Nous sommes le 15 juillet 2021, le soleil matinal baigne doucement l’endroit paysager et aéré, qui se situe à quelques mètres du Casino de Monte-Carlo. Assis à une table de la terrasse du Café de Paris, Jean Boghossian est en pleine discussion avec un galeriste. Avec sa chemise à rayures, et son foulard blanc, il fait penser à ces artistes, peintres et sculpteurs, qui ont fait des années de l’entre-deux-guerres les Années Folles. Il y a, certainement, de l’incandescence dans cet homme. Ce qui est notable, c’est qu’il irradie, de son sourire et du roulement des r, son verbe haut et la phrasée de ses réponses, la conversation. Pourtant, au début, sa vie aurait pu ne jamais voir le jour.

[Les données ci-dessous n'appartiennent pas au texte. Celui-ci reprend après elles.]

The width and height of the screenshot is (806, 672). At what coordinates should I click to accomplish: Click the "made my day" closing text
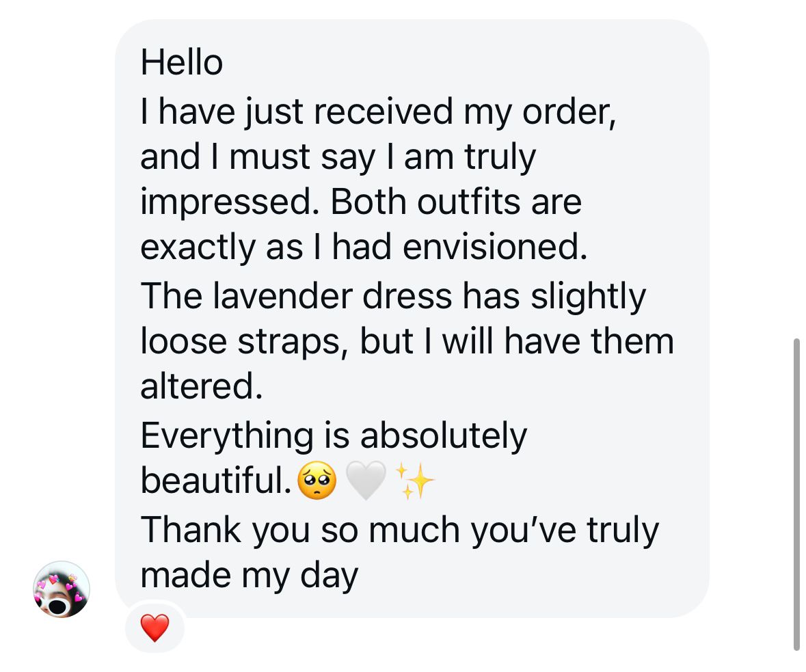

Car Jean, s’il est né en 1949 à Alep, en Syrie, a des origines arméniennes. Ses grands-parents ont échappé au génocide de 1915-1923. « Ma famille est originaire de Mardin, dans l’Empire ottoman, en Turquie. Nos racines sont arméniennes. Nous vivions à Mardin, depuis le 19è siècle. En 1915, mon grand-père a dû fuir. Il s’est installé à Alep. Il avait 20 ans. »

Mardin, Alep ? La première existe toujours. La seconde est défigurée par 5 années de guerre civile, entre 2011 et 2016. En avril 2015, la cathédrale arménienne des 40 Martyrs est attaquée par les islamistes. Il en reste, encore aujourd’hui des traces. Mardin, elle, est située en Mésopotamie, là où le Tigre, un des rares fleuves cité dans la Bible, ruisselle. Elle est reconnue par l’Unesco. En regardant la carte, on peut, facilement, reconstituer le chemin parcouru par son grand-père, Ohannes (Jean), fuyant le génocide. Mardin est à 20 km de la frontière syrienne.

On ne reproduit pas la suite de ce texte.